Search form

'Inspired 3D Short Film Production': Storyboarding — Part 1

In the first of a two-part series from the Inspired 3D Short Film Production book, Jeremy Cantor and Pepe Valencia delve into why storyboarding is so important.

All images from Inspired 3D Short Film Production by Jeremy Cantor and Pepe Valencia, series edited by Kyle Clark and Michael Ford. Reprinted with permission.

A picture is worth a thousand words.

Now that youve come up with a great plot, one or two strong characters, and an idea for your overall art direction, its time to start figuring out how your storyline is going to flow visually. Your first opportunity to do this is by drawing storyboards. A set of storyboard panels is like a preliminary comic-book version of a film (see Figure 1).

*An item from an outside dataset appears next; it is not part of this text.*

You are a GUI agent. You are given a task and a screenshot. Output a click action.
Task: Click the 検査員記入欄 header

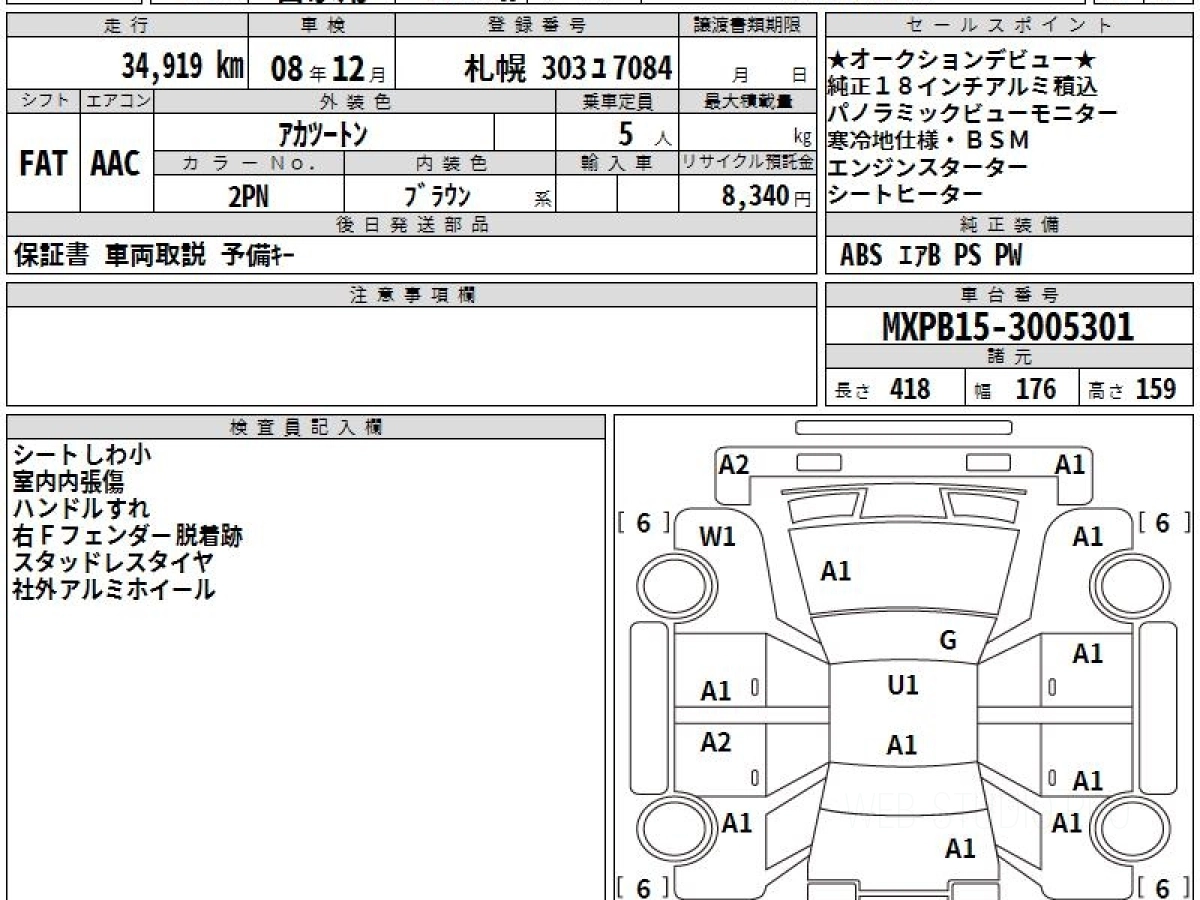coord(306,426)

Storyboards are the bridges between a written script and the visual world of cinema. If you wrote out your story in script form, hopefully you imagined how each scene and action would look onscreen. If not, read through your story again and try to picture the best possible way to stage each story beat.

Staging refers to the ways in which individual story beats or actions are clearly presented in visual terms. Effective staging comes from a successful combination of camera angles, point of view, composition and placement of characters and objects.


[Figure 1] Storyboards are like comic book panels describing the events of your plot progression.


[Figure 2] Storyboards can range from extremely rough to beautifully refined works of art.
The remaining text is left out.